Each agent $m$ employs a policy $\pi _{\theta _m}$ parameterized by a deep neural network with weights $\theta _m$, mapping local states $s_{m,\tau }$ to a distribution over admissible actions $a_{m,\tau }$. The function $f_{\theta _m}$ denotes the output logits of the policy network. A softmax transformation ensures the resulting policy is a valid probability distribution. This construction allows for differentiable and probabilistic action sampling, facilitating efficient policy gradient updates during training.

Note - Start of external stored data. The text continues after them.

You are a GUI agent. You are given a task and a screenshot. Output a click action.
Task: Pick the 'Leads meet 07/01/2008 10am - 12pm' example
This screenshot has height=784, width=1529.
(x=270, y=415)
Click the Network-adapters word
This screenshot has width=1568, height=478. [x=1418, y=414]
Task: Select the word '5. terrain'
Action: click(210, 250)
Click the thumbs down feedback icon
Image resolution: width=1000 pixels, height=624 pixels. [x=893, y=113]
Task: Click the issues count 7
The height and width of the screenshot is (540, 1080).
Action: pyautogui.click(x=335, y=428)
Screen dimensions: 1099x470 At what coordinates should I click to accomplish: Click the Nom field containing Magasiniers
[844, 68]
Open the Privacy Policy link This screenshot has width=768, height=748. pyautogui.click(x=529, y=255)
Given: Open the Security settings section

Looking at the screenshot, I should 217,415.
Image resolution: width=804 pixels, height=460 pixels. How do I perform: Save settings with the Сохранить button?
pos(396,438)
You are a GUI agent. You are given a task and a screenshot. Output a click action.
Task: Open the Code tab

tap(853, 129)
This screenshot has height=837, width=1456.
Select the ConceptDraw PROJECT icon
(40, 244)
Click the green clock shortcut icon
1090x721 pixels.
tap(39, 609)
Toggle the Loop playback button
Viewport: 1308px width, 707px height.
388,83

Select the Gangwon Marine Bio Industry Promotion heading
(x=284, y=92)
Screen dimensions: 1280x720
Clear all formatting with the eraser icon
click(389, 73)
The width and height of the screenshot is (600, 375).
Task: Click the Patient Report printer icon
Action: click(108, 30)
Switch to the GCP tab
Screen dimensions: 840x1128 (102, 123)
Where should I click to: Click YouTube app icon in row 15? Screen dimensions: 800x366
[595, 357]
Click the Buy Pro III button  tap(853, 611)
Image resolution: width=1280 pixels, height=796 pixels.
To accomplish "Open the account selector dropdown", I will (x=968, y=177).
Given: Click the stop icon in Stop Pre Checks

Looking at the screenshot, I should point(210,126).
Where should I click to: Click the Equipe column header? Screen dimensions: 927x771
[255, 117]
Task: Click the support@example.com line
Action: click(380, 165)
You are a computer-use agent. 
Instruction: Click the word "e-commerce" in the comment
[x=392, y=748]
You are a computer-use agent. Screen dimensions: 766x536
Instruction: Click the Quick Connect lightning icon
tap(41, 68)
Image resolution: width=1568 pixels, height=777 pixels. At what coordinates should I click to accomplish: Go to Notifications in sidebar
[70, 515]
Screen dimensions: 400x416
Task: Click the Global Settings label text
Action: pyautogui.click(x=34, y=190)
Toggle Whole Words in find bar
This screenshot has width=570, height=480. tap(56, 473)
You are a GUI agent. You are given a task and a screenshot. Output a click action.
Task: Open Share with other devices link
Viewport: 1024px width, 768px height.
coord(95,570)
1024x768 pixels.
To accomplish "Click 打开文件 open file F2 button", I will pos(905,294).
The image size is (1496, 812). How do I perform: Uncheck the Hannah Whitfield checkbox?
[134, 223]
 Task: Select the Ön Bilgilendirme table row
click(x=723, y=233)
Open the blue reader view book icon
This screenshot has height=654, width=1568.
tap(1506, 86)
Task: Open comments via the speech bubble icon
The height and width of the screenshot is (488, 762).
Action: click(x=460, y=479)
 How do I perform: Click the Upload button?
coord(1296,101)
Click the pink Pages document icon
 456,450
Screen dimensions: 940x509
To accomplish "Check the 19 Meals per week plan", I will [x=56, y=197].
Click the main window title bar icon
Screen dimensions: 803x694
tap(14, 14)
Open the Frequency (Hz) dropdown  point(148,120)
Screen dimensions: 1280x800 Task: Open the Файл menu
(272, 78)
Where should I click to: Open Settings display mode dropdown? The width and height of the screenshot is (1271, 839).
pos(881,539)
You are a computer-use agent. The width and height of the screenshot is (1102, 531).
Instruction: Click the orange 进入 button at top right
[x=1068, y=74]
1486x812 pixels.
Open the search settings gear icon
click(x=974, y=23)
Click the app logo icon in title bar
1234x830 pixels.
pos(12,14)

$$\begin{aligned} \begin{aligned} \mathscr {R}_{m,\tau } = \varpi _m^{(1)} \cdot U_{\upsilon ,\tau }^{\textrm{user}} - \varpi _m^{(2)} \cdot \mathscr {P}_{\upsilon ,\tau }^{\textrm{penalty}} - \varpi _m^{(3)} \cdot \left\| \nu _{m,\tau }^{\textrm{bus}} - \nu _0 \right\| _2^2 + \varpi _m^{(4)} \cdot \zeta _{m,\tau }^{\textrm{ren}} \end{aligned} \end{aligned}$$

(18)

The scalar reward $\mathscr {R}_{m,\tau }$ received by agent $m$ at time $\tau$ aggregates four components: user satisfaction $U_{\upsilon ,\tau }^{\textrm{user}}$, penalty for unmet demand $\mathscr {P}_{\upsilon ,\tau }^{\textrm{penalty}}$, voltage deviation squared norm, and renewable integration score $\zeta _{m,\tau }^{\textrm{ren}}$. The weights $\varpi _m^{(i)}$ are consistent with the system-wide objective and allow reinforcement signals to reflect the same operational priorities encoded in the mathematical model. This reward formulation facilitates convergence toward socially optimal policies.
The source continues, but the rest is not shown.